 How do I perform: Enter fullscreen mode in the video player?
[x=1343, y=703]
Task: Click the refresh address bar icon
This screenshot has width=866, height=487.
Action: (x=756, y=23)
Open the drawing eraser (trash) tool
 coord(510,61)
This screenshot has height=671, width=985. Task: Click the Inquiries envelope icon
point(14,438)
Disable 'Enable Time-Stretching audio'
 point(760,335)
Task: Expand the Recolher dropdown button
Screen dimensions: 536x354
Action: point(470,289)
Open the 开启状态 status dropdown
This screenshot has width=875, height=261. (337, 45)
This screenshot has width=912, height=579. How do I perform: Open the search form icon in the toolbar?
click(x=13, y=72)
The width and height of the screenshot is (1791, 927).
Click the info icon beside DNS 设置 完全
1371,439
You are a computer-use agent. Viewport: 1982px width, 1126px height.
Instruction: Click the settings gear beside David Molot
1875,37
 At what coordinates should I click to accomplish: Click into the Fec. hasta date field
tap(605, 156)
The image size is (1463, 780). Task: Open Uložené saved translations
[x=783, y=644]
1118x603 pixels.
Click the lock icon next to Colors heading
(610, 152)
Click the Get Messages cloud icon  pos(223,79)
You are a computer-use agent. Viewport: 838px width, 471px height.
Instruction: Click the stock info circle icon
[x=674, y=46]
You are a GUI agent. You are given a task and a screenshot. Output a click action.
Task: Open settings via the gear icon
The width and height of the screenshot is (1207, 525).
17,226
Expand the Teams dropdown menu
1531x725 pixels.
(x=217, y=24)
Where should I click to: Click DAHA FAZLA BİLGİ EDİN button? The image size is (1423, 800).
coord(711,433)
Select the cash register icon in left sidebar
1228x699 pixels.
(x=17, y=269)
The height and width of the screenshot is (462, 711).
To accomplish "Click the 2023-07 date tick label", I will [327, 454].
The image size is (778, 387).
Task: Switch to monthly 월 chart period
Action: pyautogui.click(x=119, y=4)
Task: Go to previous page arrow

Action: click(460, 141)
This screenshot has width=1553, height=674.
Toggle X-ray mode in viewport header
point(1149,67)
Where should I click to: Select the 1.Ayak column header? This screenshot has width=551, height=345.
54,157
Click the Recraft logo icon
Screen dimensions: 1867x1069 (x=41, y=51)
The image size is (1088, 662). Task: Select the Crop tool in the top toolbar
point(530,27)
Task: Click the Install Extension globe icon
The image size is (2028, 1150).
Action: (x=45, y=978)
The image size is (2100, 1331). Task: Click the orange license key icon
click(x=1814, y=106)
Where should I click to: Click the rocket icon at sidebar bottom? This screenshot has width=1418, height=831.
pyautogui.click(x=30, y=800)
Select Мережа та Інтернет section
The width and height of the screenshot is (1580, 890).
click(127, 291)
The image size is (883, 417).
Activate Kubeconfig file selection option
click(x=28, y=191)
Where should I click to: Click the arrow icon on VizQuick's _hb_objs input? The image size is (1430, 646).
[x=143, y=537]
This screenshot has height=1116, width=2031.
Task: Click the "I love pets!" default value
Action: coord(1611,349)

*EXERCISE GOAL*.
Copy out, in full, each line above that has the word "agent" in it.

*SOLUTION FOR THIS PROBLEM*.
You are a computer-use agent. Viewport: 1982px width, 1126px height.
You are a computer-use agent. Viewport: 838px width, 471px height.
You are a GUI agent. You are given a task and a screenshot. Output a click action.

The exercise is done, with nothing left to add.